Körpervorgänge

Aktualisiert am: 30.05.2006

Noch mehr Eigenartiges

Schmetterlinge im Bauch

Wieso haben Verliebte "Schmetterlinge im Bauch"?
Daran ist das "Bauchhirn" schuld, also jene 100 Mio. Nervenzellen, die den Verdauungstrakt umgeben. Sie speichern unbewusst die Körperreaktionen bei psychischen Prozessen und senden sie ans Gehirn. In ähnlichen Situationen kommt es dann zur gleichen Körperreaktion. Unklar bleibt, warum bei Verliebten gerade der Bauch kribbelt.

Niesen

Warum müssen wir niesen?
Niesen ist ein Reflex, der durch Staubpartikel oder Fremdkörper ausgelöst wird, die sehr feine Nervenenden in der Nasenschleimhaut reizen. Der Staub soll durch das Niesen kraftvoll aus der Nase heraus geblasen werden.

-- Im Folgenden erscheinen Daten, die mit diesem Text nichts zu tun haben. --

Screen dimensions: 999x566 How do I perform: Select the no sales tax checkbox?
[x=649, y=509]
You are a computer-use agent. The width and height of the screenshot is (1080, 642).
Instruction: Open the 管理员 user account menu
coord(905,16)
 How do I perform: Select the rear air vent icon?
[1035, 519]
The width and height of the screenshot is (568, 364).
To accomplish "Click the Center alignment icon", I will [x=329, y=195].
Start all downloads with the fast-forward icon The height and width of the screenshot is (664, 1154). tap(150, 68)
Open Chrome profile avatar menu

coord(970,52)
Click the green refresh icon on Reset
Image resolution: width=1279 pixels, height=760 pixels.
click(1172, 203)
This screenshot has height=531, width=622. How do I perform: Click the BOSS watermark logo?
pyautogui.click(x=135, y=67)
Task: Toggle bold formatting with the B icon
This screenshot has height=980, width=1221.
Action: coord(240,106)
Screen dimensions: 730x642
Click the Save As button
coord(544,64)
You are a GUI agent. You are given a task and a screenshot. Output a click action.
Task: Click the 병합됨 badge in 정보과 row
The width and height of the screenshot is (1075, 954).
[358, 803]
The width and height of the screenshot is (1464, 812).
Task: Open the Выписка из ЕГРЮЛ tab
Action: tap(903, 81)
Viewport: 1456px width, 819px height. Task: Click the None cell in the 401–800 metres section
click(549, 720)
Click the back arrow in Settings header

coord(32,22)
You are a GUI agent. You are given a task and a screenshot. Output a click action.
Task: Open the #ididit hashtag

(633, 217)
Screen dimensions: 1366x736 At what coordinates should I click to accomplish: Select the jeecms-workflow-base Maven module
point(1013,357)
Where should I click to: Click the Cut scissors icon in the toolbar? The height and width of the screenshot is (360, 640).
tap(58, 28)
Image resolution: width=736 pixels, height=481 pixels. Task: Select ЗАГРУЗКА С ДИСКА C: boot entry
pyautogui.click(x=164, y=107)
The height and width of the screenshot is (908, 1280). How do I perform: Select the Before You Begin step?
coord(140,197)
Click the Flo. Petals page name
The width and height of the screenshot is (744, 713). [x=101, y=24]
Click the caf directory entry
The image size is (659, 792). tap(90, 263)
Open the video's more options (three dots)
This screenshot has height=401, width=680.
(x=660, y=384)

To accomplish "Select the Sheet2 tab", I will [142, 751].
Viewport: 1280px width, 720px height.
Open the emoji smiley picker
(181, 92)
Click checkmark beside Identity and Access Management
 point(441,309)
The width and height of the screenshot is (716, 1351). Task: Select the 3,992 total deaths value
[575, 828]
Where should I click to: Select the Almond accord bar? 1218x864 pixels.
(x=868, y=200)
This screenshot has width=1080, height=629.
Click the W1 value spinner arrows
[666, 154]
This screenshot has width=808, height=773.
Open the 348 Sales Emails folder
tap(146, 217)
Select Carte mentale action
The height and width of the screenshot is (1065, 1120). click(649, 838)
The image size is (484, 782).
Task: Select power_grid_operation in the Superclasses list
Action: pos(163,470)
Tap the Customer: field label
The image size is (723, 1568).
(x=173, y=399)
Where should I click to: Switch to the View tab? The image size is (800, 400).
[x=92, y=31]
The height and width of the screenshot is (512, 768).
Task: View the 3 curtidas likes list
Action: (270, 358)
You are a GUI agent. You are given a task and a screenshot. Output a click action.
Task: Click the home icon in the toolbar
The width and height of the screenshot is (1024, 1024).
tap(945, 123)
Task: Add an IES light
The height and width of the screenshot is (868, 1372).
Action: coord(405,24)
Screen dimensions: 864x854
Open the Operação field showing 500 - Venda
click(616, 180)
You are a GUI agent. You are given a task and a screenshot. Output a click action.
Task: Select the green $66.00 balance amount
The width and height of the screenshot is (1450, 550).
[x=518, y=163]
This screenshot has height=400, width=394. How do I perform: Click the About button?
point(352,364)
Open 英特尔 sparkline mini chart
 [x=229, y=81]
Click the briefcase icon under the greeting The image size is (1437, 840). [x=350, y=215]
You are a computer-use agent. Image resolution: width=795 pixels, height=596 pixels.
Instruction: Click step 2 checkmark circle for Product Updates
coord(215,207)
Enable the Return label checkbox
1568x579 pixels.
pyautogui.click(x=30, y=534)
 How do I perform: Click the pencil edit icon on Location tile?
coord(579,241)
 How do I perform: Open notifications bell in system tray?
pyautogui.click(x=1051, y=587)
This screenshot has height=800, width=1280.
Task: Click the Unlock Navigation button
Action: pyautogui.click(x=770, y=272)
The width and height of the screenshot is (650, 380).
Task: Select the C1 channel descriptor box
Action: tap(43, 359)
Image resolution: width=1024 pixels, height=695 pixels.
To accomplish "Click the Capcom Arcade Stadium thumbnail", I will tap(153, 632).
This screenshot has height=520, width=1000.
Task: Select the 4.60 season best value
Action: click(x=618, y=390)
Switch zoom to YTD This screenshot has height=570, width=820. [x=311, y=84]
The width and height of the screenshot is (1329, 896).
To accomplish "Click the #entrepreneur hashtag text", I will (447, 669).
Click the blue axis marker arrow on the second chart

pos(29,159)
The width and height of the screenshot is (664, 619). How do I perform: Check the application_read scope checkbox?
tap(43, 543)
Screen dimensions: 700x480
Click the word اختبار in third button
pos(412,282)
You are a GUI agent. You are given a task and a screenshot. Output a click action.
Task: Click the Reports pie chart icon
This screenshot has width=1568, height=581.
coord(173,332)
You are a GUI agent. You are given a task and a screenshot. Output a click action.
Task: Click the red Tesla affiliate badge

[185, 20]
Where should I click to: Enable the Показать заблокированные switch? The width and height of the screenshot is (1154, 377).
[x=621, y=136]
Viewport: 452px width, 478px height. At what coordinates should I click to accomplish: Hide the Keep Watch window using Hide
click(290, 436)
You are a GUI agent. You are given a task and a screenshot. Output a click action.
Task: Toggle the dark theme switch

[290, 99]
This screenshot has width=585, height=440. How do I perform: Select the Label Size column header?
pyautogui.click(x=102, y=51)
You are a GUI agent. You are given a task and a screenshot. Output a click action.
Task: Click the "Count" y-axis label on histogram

Auch Geruchs- und Temperaturreize oder eine Schwellung der Nasenschleimhaut können den Niesreflex auslösen. Der Luftstrom beim Niesen erreicht eine Geschwindigkeit von bis zu 900 km/h!

Räuspern

Wieso müssen wir uns manchmal räuspern?
In der Luftröhre gibt es kleine Drüsen, die ständig eine schleimige Flüssigkeit zur Befeuchtung und Reinigung der Luftwege produzieren. Der Schleim nimmt eingeatmete Schmutzpartikel auf, feine Flimmerhaare befördern diese dann hinauf Richtung Rachen und Mund. Dort wird der Räusperreflex ausgelöst, damit der Schmutz verschluckt werden kann.

Zucken im Schlaf

Warum zucken Menschen im Schlaf?
Diese Phänomen tritt beim Einschlafen auf. Beim Übergang von wach zu schlafend muss sich das Gehirn umstellen. Das Zucken entsteht, wenn die für das Denken und Fühlen zuständigen Gehirnregionen schon "einschlafen" während das die Bewegung steuernde motorische System noch aktiv ist. Auch beim Übergang von einer in die andere Schlafphase kann es zum Zucken kommen. Jedenfalls ist es völlig harmlos.

Schluckauf

Wie entsteht eigentlich Schluckauf?
Hier handelt es sich um ein rhythmisches, krampfartiges Zusammenziehen des Zwerchfells (eine dünne Muskelplatte, die Brust- und Bauchraum trennt). Gesteuert wird das ganze von einem "Schluckauf-Zentrum" im Gehirn, das Hicksen entsteht dadurch, dass sich der Kehlkopfdeckel bereits 35 Millisekunden nach dem Einatmen wieder schließt. Wozu der Schluckauf gut sein soll, ist noch unerforscht, er könnte aber ein Überbleibsel der Atemübungen ungeborener Kinder sein.